UN SIGNE DE FIDÉLITÉ

A propos du “passage spirituel”, le pape développe un long commentaire du chapitre neuf du prophète Ezéchiel où Dieu invite un homme vêtu de lin à traverser Jérusalem en marquant d’un Tau au front (lettre hébraïque ayant primitivement la forme d’une croix) « ceux qui gémissent et qui se lamentent sur toutes les abominations qu’on y commet » (Ez 9, 3). Après la venue de cet homme, six autres sont chargés de passer derrière lui pour une extermination générale de tous ceux qui profanaient le sanctuaire de Dieu par l’adoration des idoles.
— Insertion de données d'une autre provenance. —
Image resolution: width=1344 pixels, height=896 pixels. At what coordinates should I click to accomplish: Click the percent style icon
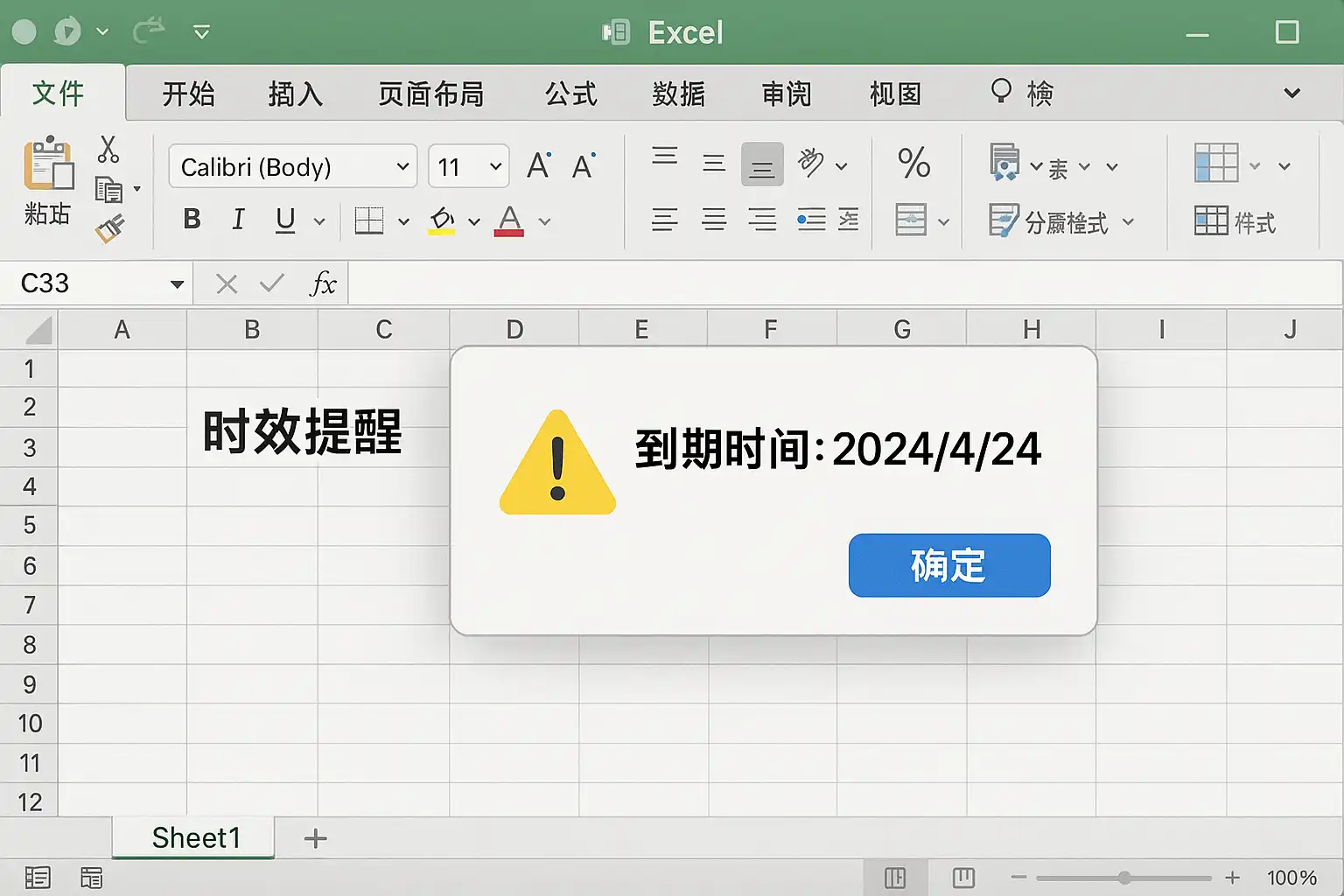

Et Dieu ajoute : « Mais tous ceux qui sont marqués au front, ne les touchez pas ». Le Tau devient donc le signe des élus, sauvés par leur fidélité à la Parole de Dieu.
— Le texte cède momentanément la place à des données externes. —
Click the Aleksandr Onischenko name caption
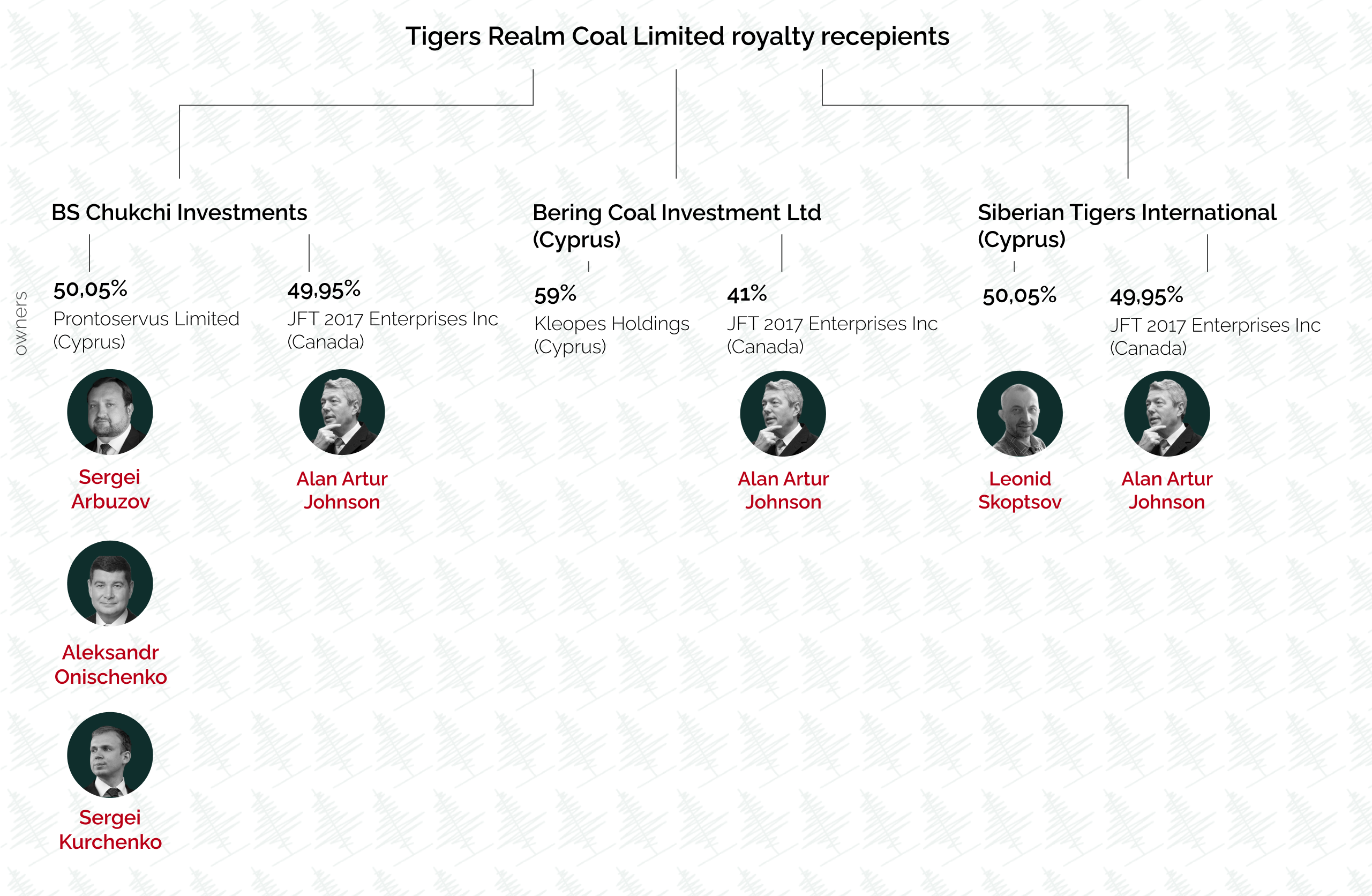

UN SYMBOLE D’ENVOI EN MISSION

Transposée sur le plan chrétien, la croix du Christ, sur laquelle, par amour pour nous et pour le pardon de nos péchés, il fut crucifié, est le signe par excellence de notre salut. Saint François, bouleversé par le crucifix de Saint-Damien, a nécessairement dû être touché par ce commentaire du pape. Il y a entendu une confirmation de l’appel du Seigneur et de sa mission, lui qui, dès qu’il eut huit frères, les envoya en leur disant : « Allez, mes biens aimés, parcourez deux à deux les diverses contrées du monde, annoncez la paix aux hommes et prêchez-leur la pénitence qui obtient le pardon des péchés » (1C29 ; AP15d). C’est ainsi que saint François adoptera le Tau comme signature personnelle et comme symbole de la mission des frères envoyés dans le monde pour inviter tous hommes à se convertir en accueillant l’Évangile du Christ, source de paix.

UNE CROIX GLORIEUSE

Dès le début de la fraternité « la croix du Christ leur tenait lieu de livre. Jour et nuit, ils s’en remémoraient le mystère, la regardant sans se lasser, à l’exemple et suivant les instructions de François qui les en entretenait longuement » (LM. 4, 3).
Cela ne veut pas dire que la Croix fut une obsession morbide pour François. Car ce qui le fascine, ce n’est pas la souffrance mais l’amour que le Christ y révèle. Et si ce crucifié garde les stigmates de sa mort violente, François contemple et suit un Christ vivant, vainqueur du mal, qu’il prie en disant : « Dieu, Très-Haut et glorieux. » François n’a jamais limité sa contemplation du Christ à son parcours terrestre, mais il le contemple jusqu’à son exaltation dans la gloire. Toute sa vie apostolique se déroulera sous ce double regard de Jésus, Sauveur et Seigneur (Test. 4-5).